Mathias Marchal | Métro La chef de Projet Montréal, Valérie Plante, devant les restes de l'édifice Robillard.

Huit mois après l’incendie d’un immeuble patrimonial du Quartier chinois appelé édifice Robillard, les débris contaminés à l’amiante tardent à être ramassés, déplore Projet Montréal.

«Il faut que ça cesse. La loi permet de nettoyer, de démanteler le site et d’envoyer la facture au propriétaire», a affirmé mercredi la cheffe de Projet Montréal, Valérie Plante, qui a accusé du même souffle le maire Denis Coderre de «laxisme».

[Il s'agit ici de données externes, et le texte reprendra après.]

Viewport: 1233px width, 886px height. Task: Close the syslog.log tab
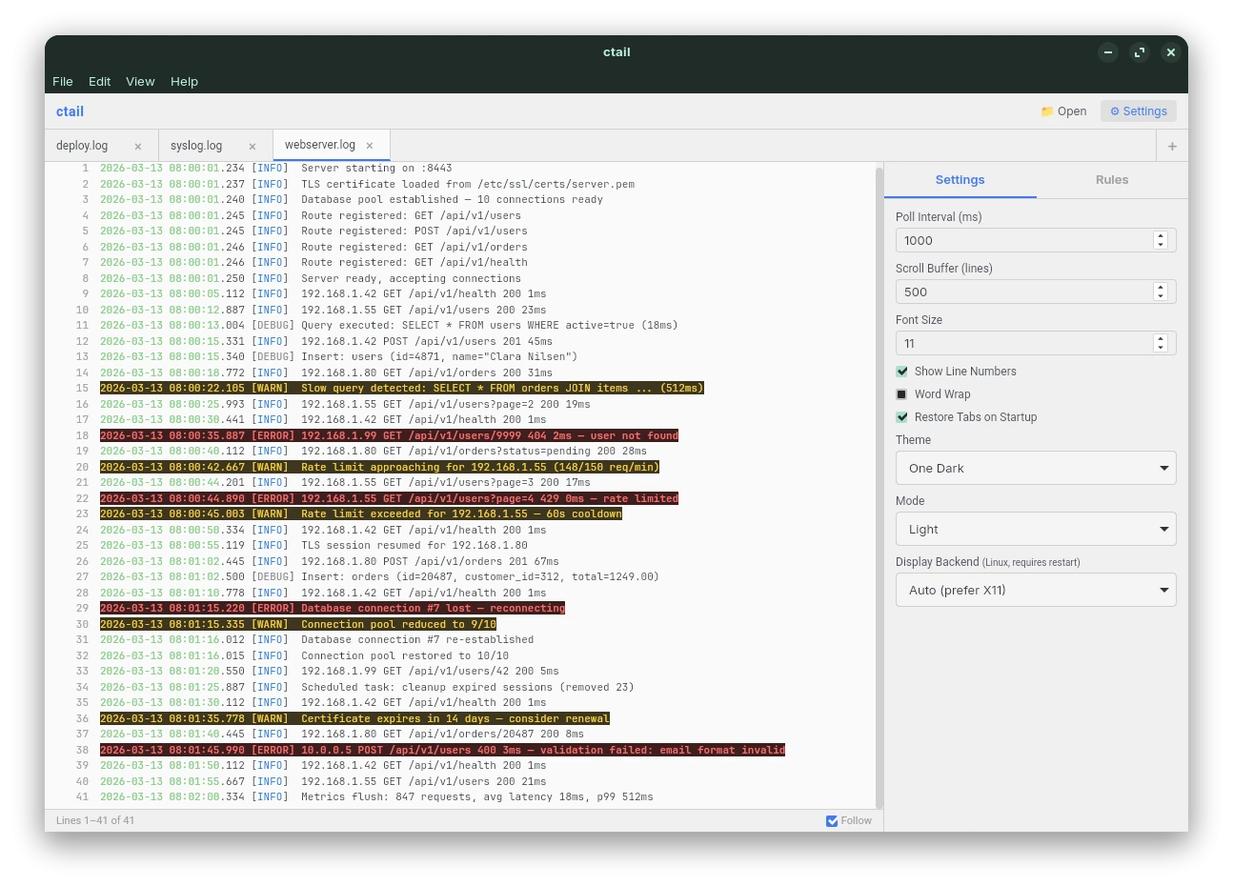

Les débris ont été laissés à l’air libre pendant plusieurs mois jusqu’à ce qu’un reportage de TVA rapporte en mai dernier que l’édifice Robillard contenait de l’amiante, ce qui posait des risques pour la santé des voisins. Des bâches ont par la suite été installées autour du site, mais elles ne couvrent pas les débris, a dénoncé l’opposition officielle à l’hôtel de ville.

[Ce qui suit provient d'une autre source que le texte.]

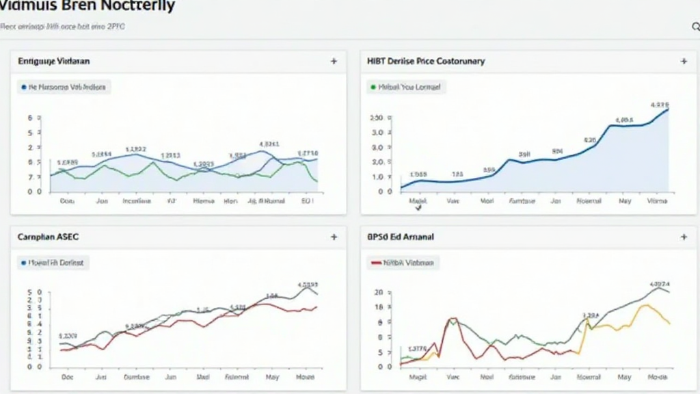Viewport: 700px width, 394px height.
Task: Select the BPSO Ed Arnanal panel heading
Action: coord(401,237)
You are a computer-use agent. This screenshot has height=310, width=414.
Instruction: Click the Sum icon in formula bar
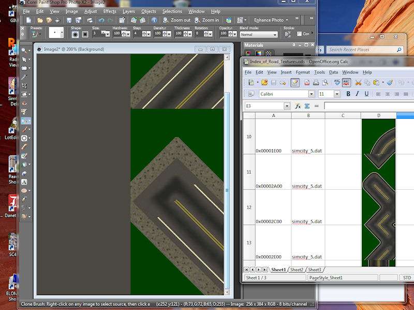click(x=307, y=106)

L’arrondissement de Ville-Marie a indiqué par voie de communiqué qu’il envisage de réaliser les travaux de démolition et de décontamination puisque le propriétaire de l’édifice Robillard, qui est l’entreprise 7783043 Canada inc, tarde à les effectuer. À ce jour, onze constats d’infraction lui ont été remis «pour ne pas avoir démoli ce qui reste de son bâtiment, ramassé les débris et nettoyé le site», a mentionné la porte-parole de la Ville, Marie-Eve Courchesne. Des amendes totalisant 11 606$ ont été infligés au propriétaire.

Le propriétaire avait pourtant trouvé un entrepreneur pour effectuer les travaux, mais il a cessé de payer les factures ce mois-ci, a rapporté la Ville. Métro a tenté de rejoindre le propriétaire pour obtenir ses explications, mais au moment de mettre en ligne, personne n’avait rappelé.

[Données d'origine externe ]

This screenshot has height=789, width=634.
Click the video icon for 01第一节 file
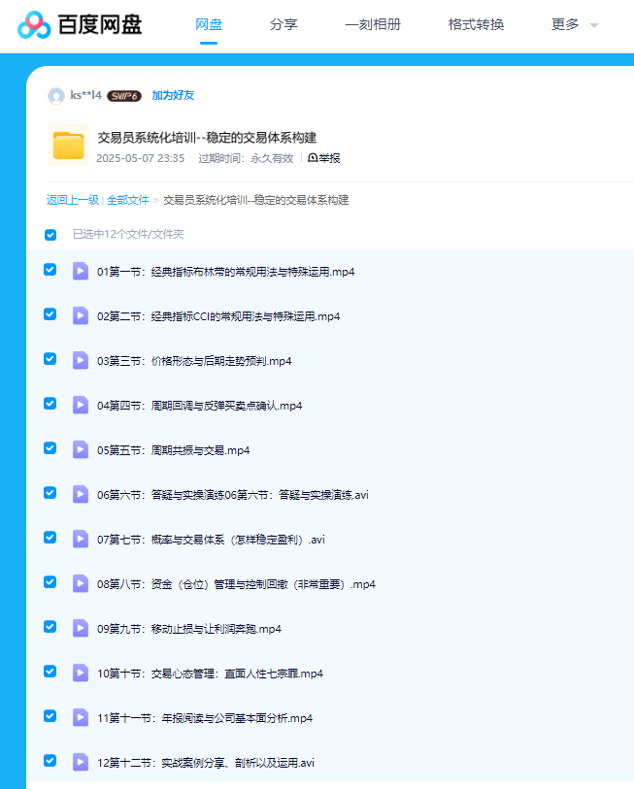(x=82, y=271)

L’arrondissement a par ailleurs embauché la firme Gesfor pour évaluer la présence d’amiante dans les débris et le niveau de contamination. Son rapport doit être remis à la Ville sous peu.

L’édifice Robillard, qui se trouve sur le boulevard Saint-Laurent et qui a hébergé à partir de 1896 la première salle de cinéma au Canada, a été incendié en novembre dernier. Ce brasier avait nécessité l’intervention de plus de 125 pompiers.

Des travaux étaient alors en cours dans le bâtiment centenaire. Une enquête policière a été déclenchée pour connaître la cause de l’incendie. À la suite de celui-ci, l’opposition officielle a dénoncé le manque de pugnacité de l’administration Coderre dans la protection des édifices privés laissés à l’abandon.